#### Work instruction
Go through the lines below and transcribe each one exactly.
- - - -
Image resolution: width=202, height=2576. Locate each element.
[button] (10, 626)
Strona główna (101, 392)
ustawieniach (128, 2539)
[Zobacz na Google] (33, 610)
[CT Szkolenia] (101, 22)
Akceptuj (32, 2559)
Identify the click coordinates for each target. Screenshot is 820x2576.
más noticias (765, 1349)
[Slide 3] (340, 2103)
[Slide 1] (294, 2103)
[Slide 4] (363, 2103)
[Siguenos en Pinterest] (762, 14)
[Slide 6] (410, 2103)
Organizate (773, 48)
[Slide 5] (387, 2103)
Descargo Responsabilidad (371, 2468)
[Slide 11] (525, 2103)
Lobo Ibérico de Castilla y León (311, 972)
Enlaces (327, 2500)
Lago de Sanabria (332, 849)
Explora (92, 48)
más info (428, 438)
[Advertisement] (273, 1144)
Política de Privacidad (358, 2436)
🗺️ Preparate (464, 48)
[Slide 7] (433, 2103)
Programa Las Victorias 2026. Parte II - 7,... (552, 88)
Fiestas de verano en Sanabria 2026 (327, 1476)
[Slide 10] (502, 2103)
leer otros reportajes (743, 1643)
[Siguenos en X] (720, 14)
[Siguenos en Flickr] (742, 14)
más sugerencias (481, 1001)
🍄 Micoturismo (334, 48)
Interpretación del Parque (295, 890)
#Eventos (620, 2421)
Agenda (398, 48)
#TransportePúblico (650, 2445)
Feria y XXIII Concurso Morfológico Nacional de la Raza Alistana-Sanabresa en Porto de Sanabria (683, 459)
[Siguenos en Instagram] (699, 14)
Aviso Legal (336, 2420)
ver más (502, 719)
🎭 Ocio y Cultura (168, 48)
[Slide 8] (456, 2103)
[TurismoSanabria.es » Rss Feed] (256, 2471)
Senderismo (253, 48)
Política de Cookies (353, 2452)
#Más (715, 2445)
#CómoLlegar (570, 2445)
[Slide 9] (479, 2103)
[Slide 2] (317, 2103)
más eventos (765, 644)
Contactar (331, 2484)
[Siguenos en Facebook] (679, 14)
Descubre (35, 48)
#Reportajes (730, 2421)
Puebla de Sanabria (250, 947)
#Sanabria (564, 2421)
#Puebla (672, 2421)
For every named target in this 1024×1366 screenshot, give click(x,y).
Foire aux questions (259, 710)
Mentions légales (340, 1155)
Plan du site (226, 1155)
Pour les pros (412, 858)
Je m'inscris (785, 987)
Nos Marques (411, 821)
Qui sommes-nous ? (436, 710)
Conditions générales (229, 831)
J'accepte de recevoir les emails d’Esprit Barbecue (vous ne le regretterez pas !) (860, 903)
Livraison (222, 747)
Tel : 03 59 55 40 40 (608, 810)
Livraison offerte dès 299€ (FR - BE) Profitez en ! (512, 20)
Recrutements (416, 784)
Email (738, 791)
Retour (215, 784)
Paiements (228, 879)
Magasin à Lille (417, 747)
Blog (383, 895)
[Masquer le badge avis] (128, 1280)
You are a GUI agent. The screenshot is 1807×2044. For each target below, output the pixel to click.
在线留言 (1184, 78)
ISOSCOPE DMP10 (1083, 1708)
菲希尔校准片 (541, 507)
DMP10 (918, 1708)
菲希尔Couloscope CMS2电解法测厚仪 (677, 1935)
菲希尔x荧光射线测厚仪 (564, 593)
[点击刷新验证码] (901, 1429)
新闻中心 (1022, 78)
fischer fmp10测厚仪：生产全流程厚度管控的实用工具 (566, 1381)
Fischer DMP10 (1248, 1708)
- - - -
#### Final answer
Image resolution: width=202, height=2576. Locate each element.
[button] (10, 626)
Strona główna (101, 392)
ustawieniach (128, 2539)
[Zobacz na Google] (33, 610)
[CT Szkolenia] (101, 22)
Akceptuj (32, 2559)
Identify the click coordinates for each target. Screenshot is 820x2576.
más noticias (765, 1349)
[Slide 3] (340, 2103)
[Slide 1] (294, 2103)
[Slide 4] (363, 2103)
[Siguenos en Pinterest] (762, 14)
[Slide 6] (410, 2103)
Organizate (773, 48)
[Slide 5] (387, 2103)
Descargo Responsabilidad (371, 2468)
[Slide 11] (525, 2103)
Lobo Ibérico de Castilla y León (311, 972)
Enlaces (327, 2500)
Lago de Sanabria (332, 849)
Explora (92, 48)
más info (428, 438)
[Advertisement] (273, 1144)
Política de Privacidad (358, 2436)
🗺️ Preparate (464, 48)
[Slide 7] (433, 2103)
Programa Las Victorias 2026. Parte II - 7,... (552, 88)
Fiestas de verano en Sanabria 2026 (327, 1476)
[Slide 10] (502, 2103)
leer otros reportajes (743, 1643)
[Siguenos en X] (720, 14)
[Siguenos en Flickr] (742, 14)
más sugerencias (481, 1001)
🍄 Micoturismo (334, 48)
Interpretación del Parque (295, 890)
#Eventos (620, 2421)
Agenda (398, 48)
#TransportePúblico (650, 2445)
Feria y XXIII Concurso Morfológico Nacional de la Raza Alistana-Sanabresa en Porto de Sanabria (683, 459)
[Siguenos en Instagram] (699, 14)
Aviso Legal (336, 2420)
ver más (502, 719)
🎭 Ocio y Cultura (168, 48)
[Slide 8] (456, 2103)
[TurismoSanabria.es » Rss Feed] (256, 2471)
Senderismo (253, 48)
Política de Cookies (353, 2452)
#Más (715, 2445)
#CómoLlegar (570, 2445)
[Slide 9] (479, 2103)
[Slide 2] (317, 2103)
más eventos (765, 644)
Contactar (331, 2484)
[Siguenos en Facebook] (679, 14)
Descubre (35, 48)
#Reportajes (730, 2421)
Puebla de Sanabria (250, 947)
#Sanabria (564, 2421)
#Puebla (672, 2421)
For every named target in this 1024×1366 screenshot, give click(x,y).
Foire aux questions (259, 710)
Mentions légales (340, 1155)
Plan du site (226, 1155)
Pour les pros (412, 858)
Je m'inscris (785, 987)
Nos Marques (411, 821)
Qui sommes-nous ? (436, 710)
Conditions générales (229, 831)
J'accepte de recevoir les emails d’Esprit Barbecue (vous ne le regretterez pas !) (860, 903)
Livraison (222, 747)
Tel : 03 59 55 40 40 (608, 810)
Livraison offerte dès 299€ (FR - BE) Profitez en ! (512, 20)
Recrutements (416, 784)
Email (738, 791)
Retour (215, 784)
Paiements (228, 879)
Magasin à Lille (417, 747)
Blog (383, 895)
[Masquer le badge avis] (128, 1280)
You are a GUI agent. The screenshot is 1807×2044. For each target below, output the pixel to click.
在线留言 (1184, 78)
ISOSCOPE DMP10 (1083, 1708)
菲希尔校准片 (541, 507)
DMP10 (918, 1708)
菲希尔Couloscope CMS2电解法测厚仪 (677, 1935)
菲希尔x荧光射线测厚仪 (564, 593)
[点击刷新验证码] (901, 1429)
新闻中心 (1022, 78)
fischer fmp10测厚仪：生产全流程厚度管控的实用工具 (566, 1381)
Fischer DMP10 (1248, 1708)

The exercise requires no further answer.